2021 Predictions: Ransomware and insider threats will be primary security risks

Without a doubt, 2020 was a difficult year for many organisations, including managed service providers and small businesses – especially as it relates to cyber security. In a recent survey, MSPs reported that certain industries saw a rise in attacks during the pandemic – healthcare (59%), finance/insurance (50%), and government (45%). Although ransomware remains the most common malware threat, viruses, adware, spyware, and remote access trojans completed the top five security risks.

Looking to 2021, it’s clear that ransomware will remain a threat, especially for healthcare facilities. Think of ransomware 'as a business’ that responds to changing market conditions, and cyber criminals will, of course, shift their focus to more stable sources of revenue during an economic downturn. The reality is that ransomware is a numbers game, and the healthcare industry provides a lucrative target.

While ransomware remains a significant threat, personal devices and cloud computing present major security gaps in an organisation’s overall security. To insert malware into an organisation’s network, attackers are using new entry points such as unprotected personal tablets and laptops. In addition, insider threats (employees who compromise company systems and data – whether intentionally or unintentionally) are becoming more frequent. In fact, Forrester predicts that employees will be responsible for 33% of breaches in 2021.

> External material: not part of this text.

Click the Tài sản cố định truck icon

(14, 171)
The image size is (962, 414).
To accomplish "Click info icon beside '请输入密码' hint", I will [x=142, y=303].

With this in mind, below are two 2021 security predictions for consideration.

Vigilance is required for healthcare organisations: Likely resulting from the pandemic, it's unsurprising that the healthcare industry became a primary target for cyber attacks. With desired intellectual property and the opportunity for sizeable payouts, the incentive to exploit this industry will remain a top priority for malicious attacks. Given that healthcare organisations can’t risk downtime due to the critical nature of their services, ransomware will be the principal attack method. Hospitals and other healthcare facilities need to evaluate their IT and security budgets to ensure that they’re able to implement advanced security and data management tools. This will allow them to effectively back up and secure networks, while enabling business continuity efforts.

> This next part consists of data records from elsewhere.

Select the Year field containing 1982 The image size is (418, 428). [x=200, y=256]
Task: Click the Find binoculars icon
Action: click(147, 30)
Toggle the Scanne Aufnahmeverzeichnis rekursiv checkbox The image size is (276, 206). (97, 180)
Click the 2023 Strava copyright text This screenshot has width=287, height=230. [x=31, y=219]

Insider threats will increase as remote working continues: An insider threat is defined as current employees, contractors and visitors who have access and knowledge of an organisation's digital and physical systems, as it pertains to security and information. There are two types of insider threats, malicious insiders who deliberately exploit the company’s systems for monetary compensation, and colluding insiders who are potentially forced to, or paid to, share information or execute illegal acts. It’s my belief that in 2021, we will see an increase in insider threats, specifically the colluding insider. To illustrate, an employee making a £34,000 salary could find it financially attractive to execute an attack by either installing software or providing access to information for a payout of just under £200,000. This scenario depicts a fairly low risk for a large financial gain. With all signals pointing to an uptick in insider threats, MSPs and SMEs need to heighten their awareness of this type of cyber incident.